• _YOUR GOAL_: Carry on the passage about voting by migrant workers and NRIs, starting right after its final sentence.

• _DOCUMENT EXTRACT_:
The ground reality is that migrant workers cannot vote because they are registered as voters in the constituency in which their village falls and not where they are temporarily working. Every time this issue has been raised, the response from the election authorities has been that migrants can either get themselves registered at the place where they work or they should go to the place where they are registered as voters. Both these options have practical problems.

Getting themselves registered at their places of work has two issues: First, it is not workable because, by definition, they move from place to place in search of work; and, secondly, it is not a simple process notwithstanding the provision of online registration. It takes at least two or three visits to the appropriate office to complete the process. MRIs work on daily wages and live hand to mouth. Every time they take a day off to get themselves registered as voters means loss of wages for that day. They cannot afford this.

Going to the place where they are registered as voters involves travel time meaning loss of wages, plus travel expenses — fare and food — and is unaffordable expenditure.

The net result is that a vast majority of 285 million MRIs are not able to vote.

 

WHAT ABOUT NRIs?

For the NRIs, the action started in 2010. The Representation of the People Act, 1951 was amended to make special provisions for NRIs to get on the electoral rolls. The Registration of Electors Rules, 1960, were also amended to enable registration of ‘overseas electors’. Three PILs were filed in the Supreme Court (in 2010, 2013 and 2014). Under orders of the Court, the Election Commission of India (ECI) set up a committee to study the issue. This committee submitted its report in October 2014, recommending e-postal ballot, and voting through proxy.

• _INFORMATION PROVIDED_:

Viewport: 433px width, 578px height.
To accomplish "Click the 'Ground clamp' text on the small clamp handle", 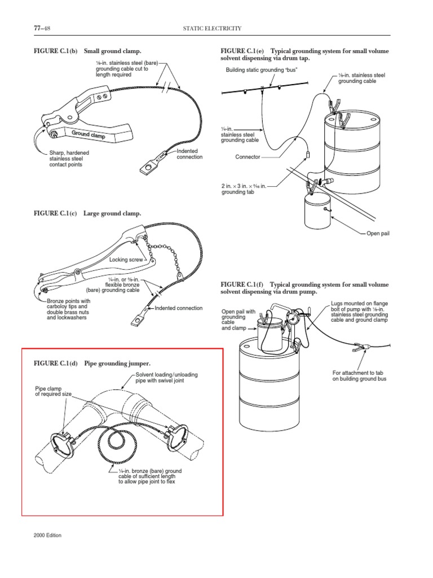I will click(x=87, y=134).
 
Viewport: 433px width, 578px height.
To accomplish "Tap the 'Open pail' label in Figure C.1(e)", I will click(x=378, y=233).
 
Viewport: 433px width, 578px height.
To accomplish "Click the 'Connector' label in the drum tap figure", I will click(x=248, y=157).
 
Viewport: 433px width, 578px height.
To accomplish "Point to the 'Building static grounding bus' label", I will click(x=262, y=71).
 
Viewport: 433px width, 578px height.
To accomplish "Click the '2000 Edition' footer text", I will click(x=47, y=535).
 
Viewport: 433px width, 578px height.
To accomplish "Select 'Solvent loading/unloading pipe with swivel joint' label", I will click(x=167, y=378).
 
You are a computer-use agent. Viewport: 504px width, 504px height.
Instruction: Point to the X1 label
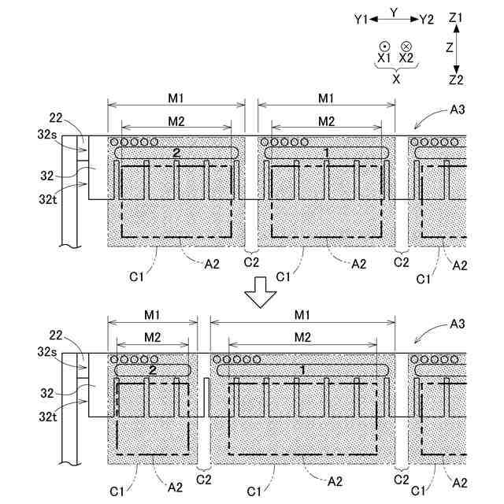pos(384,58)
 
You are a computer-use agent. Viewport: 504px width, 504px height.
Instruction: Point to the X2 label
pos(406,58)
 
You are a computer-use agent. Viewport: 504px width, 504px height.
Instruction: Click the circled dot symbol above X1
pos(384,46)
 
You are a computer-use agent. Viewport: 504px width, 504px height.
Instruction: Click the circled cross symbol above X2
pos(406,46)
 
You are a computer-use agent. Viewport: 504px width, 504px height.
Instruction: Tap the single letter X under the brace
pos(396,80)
==
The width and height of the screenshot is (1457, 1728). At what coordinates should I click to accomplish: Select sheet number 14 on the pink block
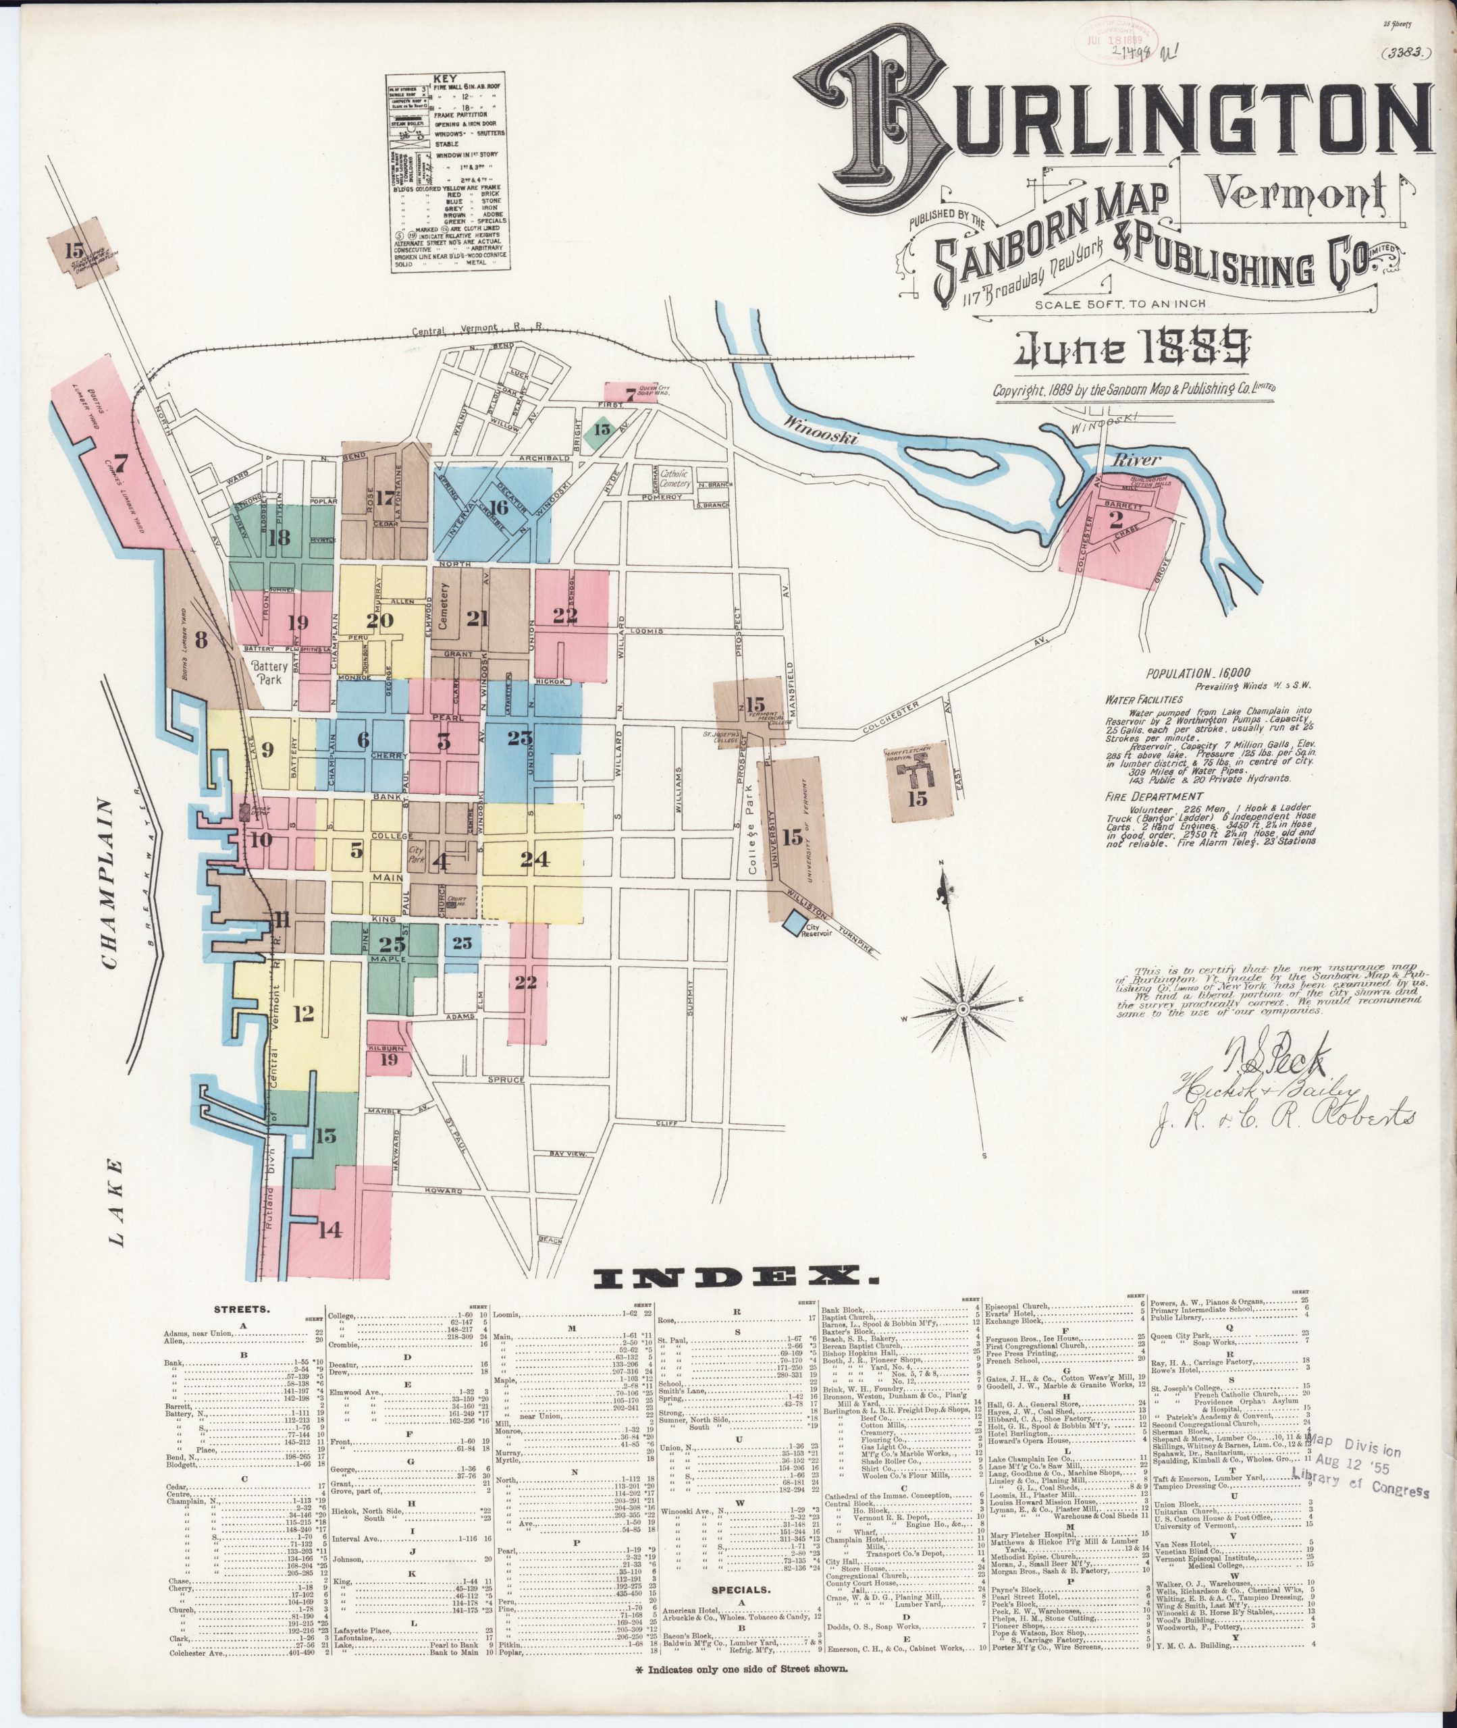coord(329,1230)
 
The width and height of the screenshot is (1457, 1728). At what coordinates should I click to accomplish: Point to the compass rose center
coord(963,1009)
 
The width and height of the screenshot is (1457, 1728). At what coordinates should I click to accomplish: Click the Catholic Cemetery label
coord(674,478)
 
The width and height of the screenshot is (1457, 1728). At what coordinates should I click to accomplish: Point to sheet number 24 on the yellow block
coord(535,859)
...
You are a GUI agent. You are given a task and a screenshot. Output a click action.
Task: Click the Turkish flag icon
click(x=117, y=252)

• _EXERCISE RESPONSE_:
The ECI wrote to the government in 2015, proposing proxy voting and postal ballots. A bill to amend the Representation of the People Act was passed by the Lok Sabha and was awaiting the Rajya Sabha’s approval when it lapsed with the dissolution of the 16th Lok Sabha.

This is where the matter rested until it was reported by the Indian Express on December 1, 2020, that “The Commission told the Law Ministry last week that it is ‘technically and administratively ready’ to extend the Electronically Transmitted Postal Ballot System (ETPBS) to NRI voters for elections next year in Assam, West Bengal, Kerala, Tamil Nadu and Puducherry.”

 

RECENT ACTION

The Indian Express report created a flutter about the differential treatment of NRIs and MRIs.

A report in the Economic Times (ET) on December 21, 2020, said: “The Election Commission of India is examining a plan to allow migrants to vote for a candidate in their home constituencies from anywhere in the country,” adding that “The full Election Commission is set to soon deliberate a conceptual framework of the technology to enable vote-from-anywhere, with the 2024 Lok Sabha elections in mind, officials told ET.” Elaborating, the report said that the ECI had “set up a seven-member technical advisory group … in April … to work on a plan to develop a ‘remote voting framework’, (and) that a ‘prototype demonstration’ would be done in a month to ECI’.”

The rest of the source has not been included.